- WHAT THIS TASK INVOLVES
Rewrite the items starting with the line that contains "Where should I click to: Expand" and going on through the end of the items, substituting "drop-down list" for every "dropdown" and leaving everything else unchanged.

- EXERCISE DATA
** Start **
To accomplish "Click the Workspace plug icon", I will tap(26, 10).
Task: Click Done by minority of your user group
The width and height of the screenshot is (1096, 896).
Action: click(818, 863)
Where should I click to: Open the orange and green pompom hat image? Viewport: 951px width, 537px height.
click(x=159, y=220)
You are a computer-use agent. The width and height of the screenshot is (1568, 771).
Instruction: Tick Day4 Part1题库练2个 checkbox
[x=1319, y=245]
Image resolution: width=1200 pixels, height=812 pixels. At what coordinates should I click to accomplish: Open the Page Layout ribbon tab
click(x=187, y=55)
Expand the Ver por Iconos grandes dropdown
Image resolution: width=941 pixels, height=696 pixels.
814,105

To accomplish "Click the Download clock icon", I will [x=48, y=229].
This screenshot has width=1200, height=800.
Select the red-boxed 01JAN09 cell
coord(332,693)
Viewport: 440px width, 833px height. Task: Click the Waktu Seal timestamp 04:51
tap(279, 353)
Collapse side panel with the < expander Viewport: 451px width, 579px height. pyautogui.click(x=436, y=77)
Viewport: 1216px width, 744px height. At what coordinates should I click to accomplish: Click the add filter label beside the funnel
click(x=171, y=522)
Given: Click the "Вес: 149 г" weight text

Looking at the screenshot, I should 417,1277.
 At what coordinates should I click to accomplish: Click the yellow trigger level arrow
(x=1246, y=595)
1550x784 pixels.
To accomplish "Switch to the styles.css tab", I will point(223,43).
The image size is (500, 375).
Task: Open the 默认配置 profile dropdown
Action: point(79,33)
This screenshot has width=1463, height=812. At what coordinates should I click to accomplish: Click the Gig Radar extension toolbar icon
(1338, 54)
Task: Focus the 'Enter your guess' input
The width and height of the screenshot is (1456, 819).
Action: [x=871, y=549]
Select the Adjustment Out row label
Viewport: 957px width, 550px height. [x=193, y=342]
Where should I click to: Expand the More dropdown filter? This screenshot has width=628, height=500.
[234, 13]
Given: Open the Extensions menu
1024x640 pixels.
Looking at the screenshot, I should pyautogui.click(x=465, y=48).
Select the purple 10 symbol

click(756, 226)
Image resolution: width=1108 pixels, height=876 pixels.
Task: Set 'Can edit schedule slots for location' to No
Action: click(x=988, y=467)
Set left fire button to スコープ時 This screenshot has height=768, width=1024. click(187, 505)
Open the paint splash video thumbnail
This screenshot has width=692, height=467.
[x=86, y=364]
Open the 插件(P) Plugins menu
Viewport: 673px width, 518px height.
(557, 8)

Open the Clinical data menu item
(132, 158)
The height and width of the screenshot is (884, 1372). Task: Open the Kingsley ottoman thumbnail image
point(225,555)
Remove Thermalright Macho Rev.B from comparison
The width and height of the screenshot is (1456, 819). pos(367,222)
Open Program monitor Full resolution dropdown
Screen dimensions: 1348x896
** End **
- TASK RESPONSE
Where should I click to: Expand the More drop-down list filter? This screenshot has width=628, height=500.
[234, 13]
Given: Open the Extensions menu
1024x640 pixels.
Looking at the screenshot, I should pyautogui.click(x=465, y=48).
Select the purple 10 symbol

click(756, 226)
Image resolution: width=1108 pixels, height=876 pixels.
Task: Set 'Can edit schedule slots for location' to No
Action: click(x=988, y=467)
Set left fire button to スコープ時 This screenshot has height=768, width=1024. click(187, 505)
Open the paint splash video thumbnail
This screenshot has width=692, height=467.
[x=86, y=364]
Open the 插件(P) Plugins menu
Viewport: 673px width, 518px height.
(557, 8)

Open the Clinical data menu item
(132, 158)
The height and width of the screenshot is (884, 1372). Task: Open the Kingsley ottoman thumbnail image
point(225,555)
Remove Thermalright Macho Rev.B from comparison
The width and height of the screenshot is (1456, 819). pos(367,222)
Open Program monitor Full resolution drop-down list
Screen dimensions: 1348x896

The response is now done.